_Your goal_: Copy out each line of the material in which the word "Maryland" appears.

[Start of section]

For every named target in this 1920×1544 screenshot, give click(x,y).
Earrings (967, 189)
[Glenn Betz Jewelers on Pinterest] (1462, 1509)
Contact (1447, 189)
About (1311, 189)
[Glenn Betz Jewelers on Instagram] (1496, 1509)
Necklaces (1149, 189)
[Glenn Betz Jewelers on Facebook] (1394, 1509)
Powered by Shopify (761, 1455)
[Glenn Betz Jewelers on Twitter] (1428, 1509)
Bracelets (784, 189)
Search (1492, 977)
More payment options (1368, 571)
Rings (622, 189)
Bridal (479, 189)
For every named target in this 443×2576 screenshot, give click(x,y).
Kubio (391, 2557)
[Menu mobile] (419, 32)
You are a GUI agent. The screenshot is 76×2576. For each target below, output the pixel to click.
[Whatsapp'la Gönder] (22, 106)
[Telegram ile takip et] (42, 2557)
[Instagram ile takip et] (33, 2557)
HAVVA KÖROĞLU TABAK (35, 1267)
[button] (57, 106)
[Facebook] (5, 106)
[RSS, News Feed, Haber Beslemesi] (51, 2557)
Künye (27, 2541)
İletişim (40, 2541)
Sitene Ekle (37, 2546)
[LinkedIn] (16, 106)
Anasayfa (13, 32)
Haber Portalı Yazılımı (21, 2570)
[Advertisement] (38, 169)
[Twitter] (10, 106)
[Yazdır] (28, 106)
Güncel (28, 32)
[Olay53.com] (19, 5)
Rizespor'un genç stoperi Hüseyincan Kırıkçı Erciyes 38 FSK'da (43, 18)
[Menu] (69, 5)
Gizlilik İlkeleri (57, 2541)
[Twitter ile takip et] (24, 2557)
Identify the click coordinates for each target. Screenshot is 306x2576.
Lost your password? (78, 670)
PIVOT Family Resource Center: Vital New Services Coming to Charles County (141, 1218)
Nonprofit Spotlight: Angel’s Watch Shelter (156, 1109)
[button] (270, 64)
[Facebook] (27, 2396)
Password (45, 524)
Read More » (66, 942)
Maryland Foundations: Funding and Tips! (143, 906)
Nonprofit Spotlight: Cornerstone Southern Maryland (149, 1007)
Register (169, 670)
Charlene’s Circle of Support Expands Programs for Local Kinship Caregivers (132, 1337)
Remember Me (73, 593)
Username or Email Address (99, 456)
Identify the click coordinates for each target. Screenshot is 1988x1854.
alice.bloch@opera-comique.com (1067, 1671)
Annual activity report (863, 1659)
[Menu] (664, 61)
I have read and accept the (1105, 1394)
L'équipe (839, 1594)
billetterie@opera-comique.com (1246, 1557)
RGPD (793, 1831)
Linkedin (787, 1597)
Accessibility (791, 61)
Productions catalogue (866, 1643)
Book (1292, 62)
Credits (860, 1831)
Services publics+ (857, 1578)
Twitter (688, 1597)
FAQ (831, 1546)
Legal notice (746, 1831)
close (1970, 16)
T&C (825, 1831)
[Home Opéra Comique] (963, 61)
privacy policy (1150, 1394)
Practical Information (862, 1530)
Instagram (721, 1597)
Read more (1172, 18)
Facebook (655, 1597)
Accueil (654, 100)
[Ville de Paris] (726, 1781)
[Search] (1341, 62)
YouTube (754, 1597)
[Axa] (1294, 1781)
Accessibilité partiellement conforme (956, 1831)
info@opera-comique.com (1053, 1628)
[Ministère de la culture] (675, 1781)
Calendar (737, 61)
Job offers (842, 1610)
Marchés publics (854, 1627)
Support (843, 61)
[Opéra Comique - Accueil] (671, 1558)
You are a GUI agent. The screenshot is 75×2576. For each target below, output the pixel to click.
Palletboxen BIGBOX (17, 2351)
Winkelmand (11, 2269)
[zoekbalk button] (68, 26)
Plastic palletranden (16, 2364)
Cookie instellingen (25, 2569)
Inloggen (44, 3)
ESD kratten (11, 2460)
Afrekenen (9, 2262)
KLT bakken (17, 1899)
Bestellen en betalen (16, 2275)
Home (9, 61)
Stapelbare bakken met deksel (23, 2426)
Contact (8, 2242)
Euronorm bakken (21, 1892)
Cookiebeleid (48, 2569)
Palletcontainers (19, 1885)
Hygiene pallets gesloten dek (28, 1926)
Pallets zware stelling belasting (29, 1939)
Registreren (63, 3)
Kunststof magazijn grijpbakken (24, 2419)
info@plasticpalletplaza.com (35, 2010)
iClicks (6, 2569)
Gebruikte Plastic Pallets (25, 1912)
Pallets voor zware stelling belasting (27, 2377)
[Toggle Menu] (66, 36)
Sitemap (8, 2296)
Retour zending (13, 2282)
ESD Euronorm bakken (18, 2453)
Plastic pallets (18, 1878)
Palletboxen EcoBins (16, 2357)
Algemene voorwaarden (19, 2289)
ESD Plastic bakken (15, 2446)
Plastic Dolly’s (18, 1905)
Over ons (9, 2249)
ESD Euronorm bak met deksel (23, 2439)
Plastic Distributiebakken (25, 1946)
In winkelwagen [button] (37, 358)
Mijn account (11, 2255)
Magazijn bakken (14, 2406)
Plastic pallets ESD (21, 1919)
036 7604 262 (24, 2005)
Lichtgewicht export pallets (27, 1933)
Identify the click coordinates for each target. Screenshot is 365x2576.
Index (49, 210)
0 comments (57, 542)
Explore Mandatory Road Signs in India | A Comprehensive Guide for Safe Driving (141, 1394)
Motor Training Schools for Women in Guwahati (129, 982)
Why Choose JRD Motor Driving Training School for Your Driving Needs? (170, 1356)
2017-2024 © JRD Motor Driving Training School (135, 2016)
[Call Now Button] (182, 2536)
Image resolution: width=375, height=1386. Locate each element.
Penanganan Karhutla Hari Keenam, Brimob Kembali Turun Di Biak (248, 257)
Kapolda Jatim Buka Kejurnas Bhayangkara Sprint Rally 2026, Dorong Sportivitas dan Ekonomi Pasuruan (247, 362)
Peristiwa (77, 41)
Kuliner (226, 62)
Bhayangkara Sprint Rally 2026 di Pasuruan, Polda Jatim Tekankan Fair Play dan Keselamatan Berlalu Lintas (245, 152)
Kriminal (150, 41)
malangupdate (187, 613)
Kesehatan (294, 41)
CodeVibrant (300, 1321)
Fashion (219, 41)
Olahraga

[End of section]

_Expected answer_:
Maryland Foundations: Funding and Tips! (143, 906)
Nonprofit Spotlight: Cornerstone Southern Maryland (149, 1007)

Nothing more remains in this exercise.